From Pebbles to Brickworks: a Story of Cloud Infrastructure Evolved

RJ Zaworski - Aug 18 '20 - - Dev Community

You can build things out of pebbles. Working with so many unique pieces isn’t easy, but if you slather them with mortar and fit them together just so, it’s possible to build a house that won’t tumble down in the slightest breeze.

Like many startups, that’s where Koan’s infrastructure started. With lovingly hand-rolled EC2 instances sitting behind lovingly hand-rolled ELBs inside a lovingly — yes — hand-rolled VPC. Each came with its own quirks, software updates, and Linux version. Maintenance was a constant test of our technical acumen and patience (not to mention nerves); scalability was out of the question.

These pebbles carried us from our earliest prototypes to the first public iteration of Koan’s leadership platform. But there comes a day in every startup’s journey when its infrastructure needs to grow up.

Motivations

The wolf chased them down the lane and he almost caught them. But they made it to the brick house and slammed the door closed.

What we wanted were bricks, uniform commodities that can be replicated or replaced at will. Infrastructure built from bricks has some significant advantages over our pebbly roots:

  1. Visibility. Knowing who did what (and when) makes it possible to understand and collaborate on infrastructure. It’s also an absolute must for compliance. Repeatable, version-controlled infrastructure supplements application changelogs with a snapshot of the underlying infrastructure itself.
  2. Confidence. Not knowing — at least, not really knowing — infrastructure makes changes very nervous. For our part, we didn’t. Which isn’t a great position to be in when that infrastructure needs to scale.
  3. Consistency. Pebbles come in all shapes and sizes. New environment variables, port allocations, permissions, directory structure, and dependencies must be individually applied and verified on each instance. This consumes development time and increases the risk of “friendly-fire” incidents from any inconsistencies between different hosts (see: #2).
  4. Repeatability. Rebuilding a pebble means replicating all of the natural forces that shaped it over the eons. Restoring our infrastructure after a catastrophic failure seemed like an impossible task—a suspicion that we weren’t in a hurry to verify.
  5. Scalability. Replacing and extending are two sides of the same coin. While it’s possible to snap a machine image and scale it out indefinitely, an eye to upkeep and our own mental health encouraged us to consider a fresh start. From a minimal, reasonably hardened base image.
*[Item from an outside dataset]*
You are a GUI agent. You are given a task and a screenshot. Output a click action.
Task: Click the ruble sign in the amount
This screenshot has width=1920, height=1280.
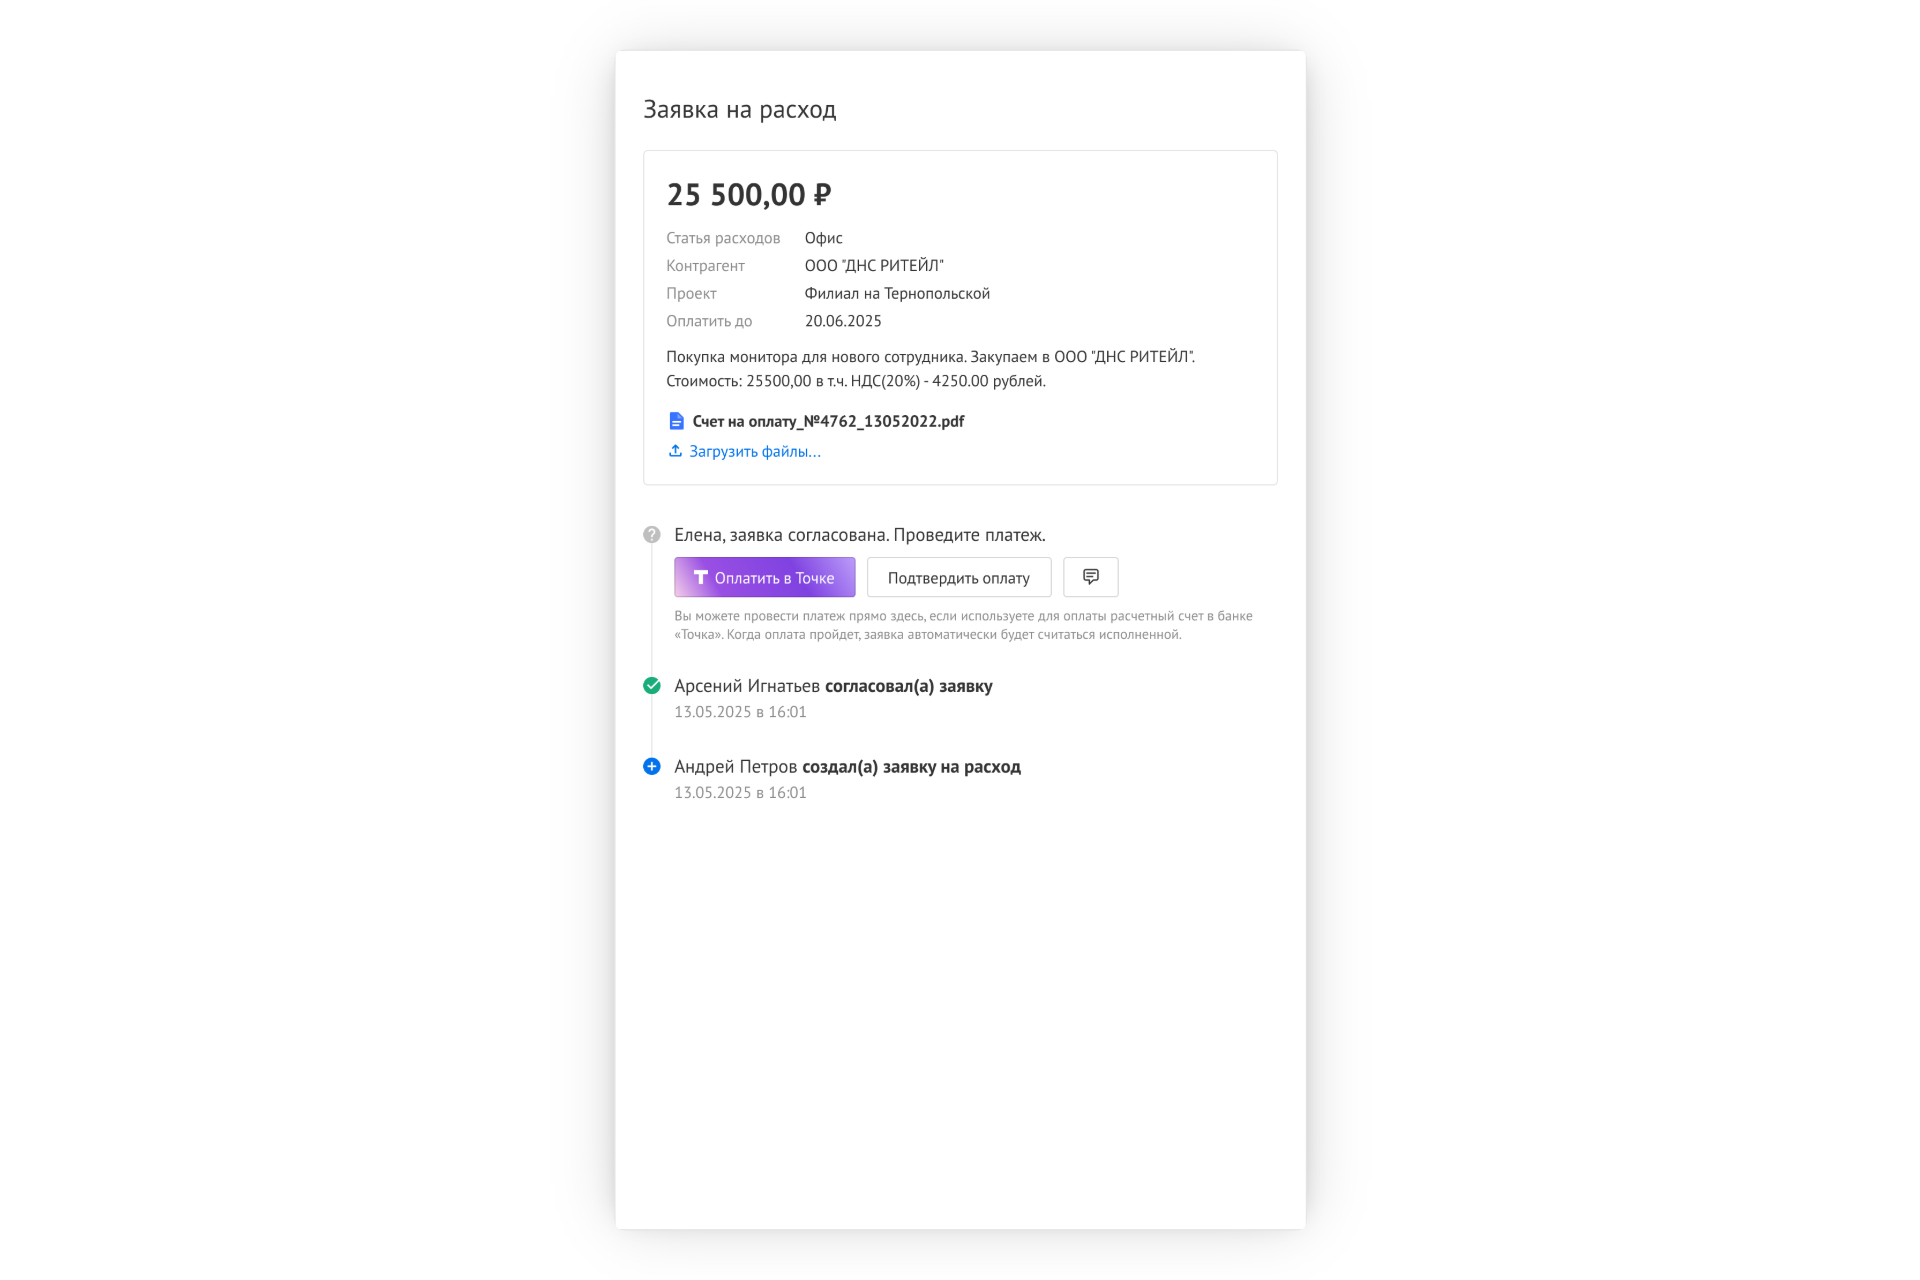tap(822, 195)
Since our work at Koan is all about goal achievement, most of our technical projects start exactly where you’d expect. Here: reproducible infrastructure (or something closer to it), documented and versioned as code. We had plenty of expertise with tools like terraform and ansible to draw on and felt reasonably confident putting them to use—but even with familiar tooling, our initially shaky foundation didn’t exactly discourage caution.

That meant taking things step by gradual step, establishing and socializing patterns that we intended to eventually adopt across all of our cloud infrastructure. That’s a story for future posts, but the journey had to start somewhere.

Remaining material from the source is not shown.